▶ What you will do
For the data below, restate word for word only the lines from the line containing "800x431 pixels." through the line containing "Task: Click the green", both ends included.

[Records from a dataset]
··········

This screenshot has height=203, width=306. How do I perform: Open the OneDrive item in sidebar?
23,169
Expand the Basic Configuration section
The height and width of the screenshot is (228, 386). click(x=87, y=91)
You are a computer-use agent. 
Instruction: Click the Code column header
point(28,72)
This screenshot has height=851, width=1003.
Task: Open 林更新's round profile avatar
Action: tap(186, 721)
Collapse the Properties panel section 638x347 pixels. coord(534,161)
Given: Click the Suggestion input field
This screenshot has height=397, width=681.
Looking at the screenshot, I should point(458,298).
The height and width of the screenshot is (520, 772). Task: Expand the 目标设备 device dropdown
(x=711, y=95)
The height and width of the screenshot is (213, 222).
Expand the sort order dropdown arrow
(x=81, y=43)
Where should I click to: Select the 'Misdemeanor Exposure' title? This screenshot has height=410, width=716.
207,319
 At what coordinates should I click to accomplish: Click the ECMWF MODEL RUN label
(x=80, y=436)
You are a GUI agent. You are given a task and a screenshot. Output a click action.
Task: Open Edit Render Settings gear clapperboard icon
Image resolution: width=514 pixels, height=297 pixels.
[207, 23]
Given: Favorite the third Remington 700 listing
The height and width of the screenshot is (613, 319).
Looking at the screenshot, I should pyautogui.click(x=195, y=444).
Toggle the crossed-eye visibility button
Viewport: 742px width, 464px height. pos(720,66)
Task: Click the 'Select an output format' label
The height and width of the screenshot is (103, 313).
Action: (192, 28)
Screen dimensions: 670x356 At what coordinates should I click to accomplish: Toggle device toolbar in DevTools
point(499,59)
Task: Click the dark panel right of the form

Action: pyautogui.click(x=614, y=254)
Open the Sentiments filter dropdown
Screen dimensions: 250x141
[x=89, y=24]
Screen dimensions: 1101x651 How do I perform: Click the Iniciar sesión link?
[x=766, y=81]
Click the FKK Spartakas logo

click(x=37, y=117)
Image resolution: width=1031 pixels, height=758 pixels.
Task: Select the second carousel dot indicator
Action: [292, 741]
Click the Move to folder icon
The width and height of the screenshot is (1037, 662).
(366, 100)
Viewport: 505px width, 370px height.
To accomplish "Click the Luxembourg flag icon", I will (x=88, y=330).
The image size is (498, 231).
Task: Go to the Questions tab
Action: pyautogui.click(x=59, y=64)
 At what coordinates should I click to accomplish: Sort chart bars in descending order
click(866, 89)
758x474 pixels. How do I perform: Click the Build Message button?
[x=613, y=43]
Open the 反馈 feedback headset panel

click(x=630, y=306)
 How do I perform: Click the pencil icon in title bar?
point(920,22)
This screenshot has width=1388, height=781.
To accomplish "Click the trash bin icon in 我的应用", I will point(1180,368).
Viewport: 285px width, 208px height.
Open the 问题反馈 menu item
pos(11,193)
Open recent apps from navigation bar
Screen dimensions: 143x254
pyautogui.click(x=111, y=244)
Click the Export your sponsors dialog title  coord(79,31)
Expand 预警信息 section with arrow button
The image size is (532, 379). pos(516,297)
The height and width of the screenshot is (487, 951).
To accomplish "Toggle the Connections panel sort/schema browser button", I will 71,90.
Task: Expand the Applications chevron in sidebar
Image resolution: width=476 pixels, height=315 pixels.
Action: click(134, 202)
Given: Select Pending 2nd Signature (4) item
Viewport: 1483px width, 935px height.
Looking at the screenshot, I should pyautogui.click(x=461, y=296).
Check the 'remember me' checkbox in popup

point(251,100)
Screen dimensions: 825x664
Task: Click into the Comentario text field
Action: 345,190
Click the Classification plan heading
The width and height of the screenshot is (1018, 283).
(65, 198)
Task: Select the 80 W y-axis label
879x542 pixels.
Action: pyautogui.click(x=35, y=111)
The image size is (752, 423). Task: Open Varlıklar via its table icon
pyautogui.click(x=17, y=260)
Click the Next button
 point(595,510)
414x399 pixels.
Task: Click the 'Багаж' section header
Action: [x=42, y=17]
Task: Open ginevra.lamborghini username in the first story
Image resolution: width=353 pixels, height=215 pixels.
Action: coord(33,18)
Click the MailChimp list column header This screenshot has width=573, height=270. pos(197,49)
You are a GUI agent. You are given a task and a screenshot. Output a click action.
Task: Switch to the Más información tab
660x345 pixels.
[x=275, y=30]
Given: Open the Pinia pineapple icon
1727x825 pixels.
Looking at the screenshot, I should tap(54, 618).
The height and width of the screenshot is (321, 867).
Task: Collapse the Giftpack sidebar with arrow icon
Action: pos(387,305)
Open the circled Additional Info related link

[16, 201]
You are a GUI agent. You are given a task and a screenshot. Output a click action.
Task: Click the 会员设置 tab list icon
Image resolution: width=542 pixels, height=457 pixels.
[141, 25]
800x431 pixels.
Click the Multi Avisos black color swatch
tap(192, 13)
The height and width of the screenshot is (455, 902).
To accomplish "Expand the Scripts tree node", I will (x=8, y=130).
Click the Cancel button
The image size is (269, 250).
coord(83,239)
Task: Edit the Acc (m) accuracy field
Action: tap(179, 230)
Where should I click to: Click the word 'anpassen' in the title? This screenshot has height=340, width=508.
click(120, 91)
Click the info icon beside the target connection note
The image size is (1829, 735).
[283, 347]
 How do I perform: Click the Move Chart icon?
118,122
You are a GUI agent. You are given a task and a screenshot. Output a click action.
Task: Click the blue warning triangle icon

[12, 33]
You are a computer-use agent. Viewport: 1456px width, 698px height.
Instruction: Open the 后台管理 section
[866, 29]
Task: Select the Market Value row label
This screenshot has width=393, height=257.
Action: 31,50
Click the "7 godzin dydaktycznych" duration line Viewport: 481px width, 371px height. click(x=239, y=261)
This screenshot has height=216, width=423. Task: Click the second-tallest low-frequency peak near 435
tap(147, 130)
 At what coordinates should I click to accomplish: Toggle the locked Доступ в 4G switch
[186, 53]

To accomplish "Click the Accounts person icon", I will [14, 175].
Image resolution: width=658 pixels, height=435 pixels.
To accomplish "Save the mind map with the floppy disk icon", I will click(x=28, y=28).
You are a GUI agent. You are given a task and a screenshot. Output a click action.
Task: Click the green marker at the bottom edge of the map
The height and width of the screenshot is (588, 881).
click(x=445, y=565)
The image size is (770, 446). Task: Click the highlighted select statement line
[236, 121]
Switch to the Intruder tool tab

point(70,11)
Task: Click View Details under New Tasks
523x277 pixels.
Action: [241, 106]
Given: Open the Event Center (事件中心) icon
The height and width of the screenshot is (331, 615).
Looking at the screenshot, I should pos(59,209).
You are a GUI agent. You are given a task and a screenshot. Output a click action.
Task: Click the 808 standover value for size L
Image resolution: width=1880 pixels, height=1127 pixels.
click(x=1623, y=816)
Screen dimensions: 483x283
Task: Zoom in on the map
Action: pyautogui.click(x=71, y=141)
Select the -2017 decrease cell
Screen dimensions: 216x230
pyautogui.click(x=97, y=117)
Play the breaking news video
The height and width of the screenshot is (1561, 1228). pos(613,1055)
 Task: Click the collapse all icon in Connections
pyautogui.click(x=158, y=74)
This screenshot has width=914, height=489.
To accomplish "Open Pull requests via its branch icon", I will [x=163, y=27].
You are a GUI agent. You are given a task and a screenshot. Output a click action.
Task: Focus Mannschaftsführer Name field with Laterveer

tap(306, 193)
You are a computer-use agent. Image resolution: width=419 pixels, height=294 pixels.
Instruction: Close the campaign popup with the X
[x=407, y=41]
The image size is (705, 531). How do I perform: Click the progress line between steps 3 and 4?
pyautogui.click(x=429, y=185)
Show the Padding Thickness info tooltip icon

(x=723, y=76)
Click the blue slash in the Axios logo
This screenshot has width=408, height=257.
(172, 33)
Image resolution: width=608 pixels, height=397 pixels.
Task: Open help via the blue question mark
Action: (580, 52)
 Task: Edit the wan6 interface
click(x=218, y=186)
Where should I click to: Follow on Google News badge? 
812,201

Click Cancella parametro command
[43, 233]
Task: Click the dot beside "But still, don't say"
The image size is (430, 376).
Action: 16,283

··········

▶ Task solution
800x431 pixels.
Click the Multi Avisos black color swatch
tap(192, 13)
The height and width of the screenshot is (455, 902).
To accomplish "Expand the Scripts tree node", I will (x=8, y=130).
Click the Cancel button
The image size is (269, 250).
coord(83,239)
Task: Edit the Acc (m) accuracy field
Action: tap(179, 230)
Where should I click to: Click the word 'anpassen' in the title? This screenshot has height=340, width=508.
click(120, 91)
Click the info icon beside the target connection note
The image size is (1829, 735).
[283, 347]
 How do I perform: Click the Move Chart icon?
118,122
You are a GUI agent. You are given a task and a screenshot. Output a click action.
Task: Click the blue warning triangle icon

[12, 33]
You are a computer-use agent. Viewport: 1456px width, 698px height.
Instruction: Open the 后台管理 section
[866, 29]
Task: Select the Market Value row label
This screenshot has width=393, height=257.
Action: 31,50
Click the "7 godzin dydaktycznych" duration line Viewport: 481px width, 371px height. click(x=239, y=261)
This screenshot has height=216, width=423. Task: Click the second-tallest low-frequency peak near 435
tap(147, 130)
 At what coordinates should I click to accomplish: Toggle the locked Доступ в 4G switch
[186, 53]

To accomplish "Click the Accounts person icon", I will [14, 175].
Image resolution: width=658 pixels, height=435 pixels.
To accomplish "Save the mind map with the floppy disk icon", I will click(x=28, y=28).
You are a GUI agent. You are given a task and a screenshot. Output a click action.
Task: Click the green marker at the bottom edge of the map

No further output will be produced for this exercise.